Enlace Judío – Desde la Segunda Guerra Mundial —y no pocos piensan desde la Primera—, EE. UU. se ha convertido en una potencia mundial y solo la Unión Soviética la ha ensombrecido.

Pero con el colapso del bloque soviético y la caída del Muro de Berlín, se convirtió en una fuerza única sin competencia, y su ventaja militar, sin duda, hegemonizante. Sin embargo, 3 décadas después, el estatus de EE. UU. parece estar cayendo en picada en gran parte debido a lo que está sucediendo “adentro”. ¿Ha llegado el fin de la hegemonía estadounidense en el mundo?

En la mañana del 11 de septiembre de 2001, el imperio se despertó con otro día de rutina. Buen clima y mayormente despejado, permitió un amplio campo de visión, especialmente desde la cabina. Este hecho contribuyó a que un grupo de terroristas imbuidos de motivación, espíritu de lucha y fanatismo religioso lograran apoderarse de 4 aviones y aplastarlos contra símbolos de poder de EE. UU: el Pentágono y las Torres Gemelas. Uno de ellos se estrelló en Pensilvania mientras se dirigía a un impacto directo sobre el Congreso. La yihad mundial obtenía su éxito resonante.

Bin Laden logró tener éxito donde otros habían fracasado. El ahora extinto líder terrorista islamista de Al Qaeda,  aprovechándose de las propias debilidades de EE. UU., golpeó en el lugar menos esperado. Las acciones militares en Afganistán e Iraq incluso han intensificado su proceso con secuelas como la expansión terrorista.

Hoy por hoy, los talibanes afganos controlan los principales pasos fronterizos de Afganistán cobrando jugosas regalías a los camiones que importan y exportan productos ante la impotencia de un ejército afgano que no tiene los recursos necesarios para enfrentarlos. Mucho menos luego de la retirada de las tropas norteamericanas, inglesas y alemanas del país asiático. No habría que sorprenderse si los fanáticos talibanes vuelven al poder perdido en 2001 y a transformar a ese suelo montañoso, desértico y escarpado en una base del extremismo fundamentalista sunita y hasta un refugio para ISIS.

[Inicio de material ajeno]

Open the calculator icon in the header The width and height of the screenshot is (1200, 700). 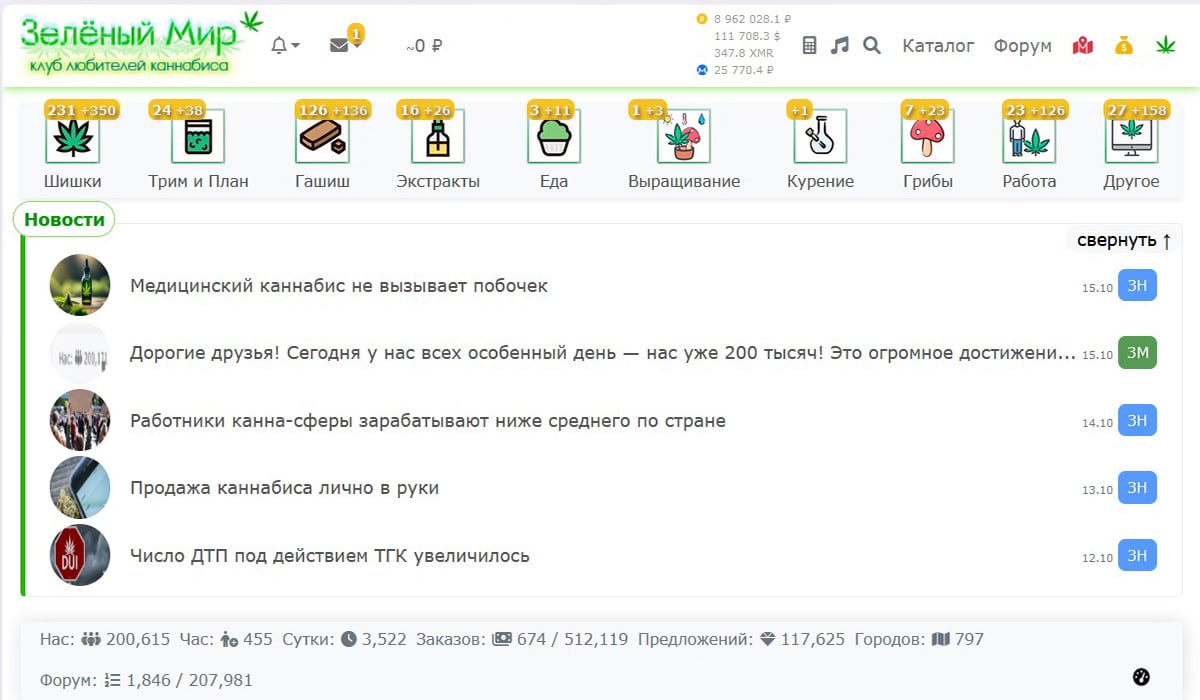(x=810, y=46)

Los problemas internos de EE. UU. hoy parecen un pozo sin fondo, mucho más serios que los fracasos de la política exterior, algo que se puede identificar fácilmente hoy en día en el discurso político polarizado y en una narrativa dominante y radical que domina los medios de comunicación, las universidades y los principales pensadores. A la pérdida de poder en Asia debe sumarse la impotencia frente a los gobiernos comunistas en Nicaragua, Cuba y Venezuela que ya han entendido que Biden es un tigre sin colmillos.

La confrontación política y comercial de EE. UU con China parece haber opacado todo otro frente y EE. UU. se ve impotente ante el crecimiento de Irán, la expansión rusa en Ucrania y con una frágil y golpeada presencia en Siria e Iraq.

EE. UU. en su historia ha manifestado una enorme vitalidad para salir de diferentes crisis y recuperar su liderazgo y representatividad del mundo democrático. Hoy parece un gigante errático y golpeado. Hasta la lastimosa Corea del Norte le plantea desafíos con su  poderoso despliegue nuclear que Irán esta dispuesto a emular.

EE. UU. todavía representa el 15% del PIB mundial. Pero hay que prestar atención a los procesos que tienen lugar en su interior porque así fue como cayeron los imperios antiguos no se puede descartar que lo mismo suceda con esta potencia que supo tener otro tipo de liderazgos. Mientras tanto, el poder chino está esperando pacientemente para dar su zarpazo. No será gratuito para el mundo.